* **What the task requires**:
Scan the listing below. Copy each line that contains "settings".

* **Provided material**:
====

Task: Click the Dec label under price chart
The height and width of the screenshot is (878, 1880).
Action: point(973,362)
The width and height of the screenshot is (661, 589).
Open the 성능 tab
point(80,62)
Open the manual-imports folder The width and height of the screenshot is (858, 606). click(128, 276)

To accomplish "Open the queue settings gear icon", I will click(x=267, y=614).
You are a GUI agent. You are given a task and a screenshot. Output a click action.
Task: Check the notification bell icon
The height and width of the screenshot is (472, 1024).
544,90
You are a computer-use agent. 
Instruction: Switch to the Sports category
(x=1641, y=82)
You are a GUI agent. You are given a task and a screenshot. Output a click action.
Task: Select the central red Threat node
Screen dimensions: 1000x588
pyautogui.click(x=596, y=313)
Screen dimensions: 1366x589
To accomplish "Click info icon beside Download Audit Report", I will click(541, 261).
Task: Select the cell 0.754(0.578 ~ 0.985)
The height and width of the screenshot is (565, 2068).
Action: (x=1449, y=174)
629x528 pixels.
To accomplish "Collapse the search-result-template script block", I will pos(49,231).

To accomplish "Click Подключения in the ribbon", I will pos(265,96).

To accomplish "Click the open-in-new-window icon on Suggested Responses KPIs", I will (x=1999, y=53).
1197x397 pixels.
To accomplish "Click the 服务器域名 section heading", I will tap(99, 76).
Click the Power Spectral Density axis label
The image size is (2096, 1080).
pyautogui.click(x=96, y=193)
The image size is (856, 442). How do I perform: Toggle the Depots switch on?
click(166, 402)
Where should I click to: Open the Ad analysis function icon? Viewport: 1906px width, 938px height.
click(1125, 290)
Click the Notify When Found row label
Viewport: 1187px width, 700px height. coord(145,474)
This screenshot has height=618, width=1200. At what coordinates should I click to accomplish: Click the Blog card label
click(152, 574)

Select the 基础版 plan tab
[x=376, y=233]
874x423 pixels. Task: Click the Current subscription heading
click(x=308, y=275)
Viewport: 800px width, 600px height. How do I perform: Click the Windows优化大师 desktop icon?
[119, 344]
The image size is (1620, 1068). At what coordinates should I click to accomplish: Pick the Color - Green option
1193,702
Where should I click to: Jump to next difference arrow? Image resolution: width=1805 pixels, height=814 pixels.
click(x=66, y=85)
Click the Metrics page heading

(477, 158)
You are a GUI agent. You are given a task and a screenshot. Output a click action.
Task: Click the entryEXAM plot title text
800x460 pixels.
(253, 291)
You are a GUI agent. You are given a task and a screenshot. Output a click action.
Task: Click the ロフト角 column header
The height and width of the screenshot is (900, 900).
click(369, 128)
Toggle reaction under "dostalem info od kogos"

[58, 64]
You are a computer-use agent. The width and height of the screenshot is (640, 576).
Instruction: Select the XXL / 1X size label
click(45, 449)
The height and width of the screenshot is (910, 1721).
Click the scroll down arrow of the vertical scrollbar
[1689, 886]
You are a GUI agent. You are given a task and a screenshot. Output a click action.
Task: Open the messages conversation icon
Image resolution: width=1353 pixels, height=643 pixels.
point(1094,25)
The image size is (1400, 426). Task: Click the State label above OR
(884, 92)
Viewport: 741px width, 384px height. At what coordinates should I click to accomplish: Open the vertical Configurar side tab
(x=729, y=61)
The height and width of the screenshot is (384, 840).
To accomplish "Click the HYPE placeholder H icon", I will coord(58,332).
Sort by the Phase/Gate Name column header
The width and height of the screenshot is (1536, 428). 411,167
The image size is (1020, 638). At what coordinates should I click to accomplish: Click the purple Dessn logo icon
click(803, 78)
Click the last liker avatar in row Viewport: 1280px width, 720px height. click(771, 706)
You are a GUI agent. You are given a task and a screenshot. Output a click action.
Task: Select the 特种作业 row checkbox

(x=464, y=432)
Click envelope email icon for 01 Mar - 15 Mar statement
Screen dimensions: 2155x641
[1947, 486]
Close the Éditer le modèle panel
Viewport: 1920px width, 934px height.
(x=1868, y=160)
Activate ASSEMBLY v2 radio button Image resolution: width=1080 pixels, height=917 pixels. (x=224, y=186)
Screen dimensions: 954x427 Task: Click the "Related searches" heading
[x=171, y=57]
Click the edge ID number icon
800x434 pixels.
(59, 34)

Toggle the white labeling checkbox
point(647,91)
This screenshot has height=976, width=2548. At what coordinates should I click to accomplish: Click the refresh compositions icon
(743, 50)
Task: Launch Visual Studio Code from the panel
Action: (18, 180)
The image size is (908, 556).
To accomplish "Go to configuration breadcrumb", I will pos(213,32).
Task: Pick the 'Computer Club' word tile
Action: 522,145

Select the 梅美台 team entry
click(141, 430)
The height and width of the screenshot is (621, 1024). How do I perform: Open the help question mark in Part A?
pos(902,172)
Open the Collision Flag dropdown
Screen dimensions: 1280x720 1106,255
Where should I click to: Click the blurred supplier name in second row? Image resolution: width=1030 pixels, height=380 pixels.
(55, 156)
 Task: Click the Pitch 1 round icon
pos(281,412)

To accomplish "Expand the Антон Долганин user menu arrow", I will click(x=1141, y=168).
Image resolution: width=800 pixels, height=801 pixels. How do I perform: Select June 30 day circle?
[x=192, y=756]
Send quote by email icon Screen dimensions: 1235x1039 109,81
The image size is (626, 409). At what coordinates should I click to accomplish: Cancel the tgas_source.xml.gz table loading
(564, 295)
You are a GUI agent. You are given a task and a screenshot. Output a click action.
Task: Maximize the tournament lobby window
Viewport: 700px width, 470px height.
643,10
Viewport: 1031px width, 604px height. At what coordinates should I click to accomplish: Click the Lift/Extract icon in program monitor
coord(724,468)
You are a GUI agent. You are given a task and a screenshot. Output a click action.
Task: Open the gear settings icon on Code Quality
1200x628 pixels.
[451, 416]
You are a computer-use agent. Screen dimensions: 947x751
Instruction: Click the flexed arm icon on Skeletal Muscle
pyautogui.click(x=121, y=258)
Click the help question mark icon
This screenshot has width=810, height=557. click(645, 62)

====

* **Solution to the exercise**:
To accomplish "Open the queue settings gear icon", I will click(x=267, y=614).
Task: Open the gear settings icon on Code Quality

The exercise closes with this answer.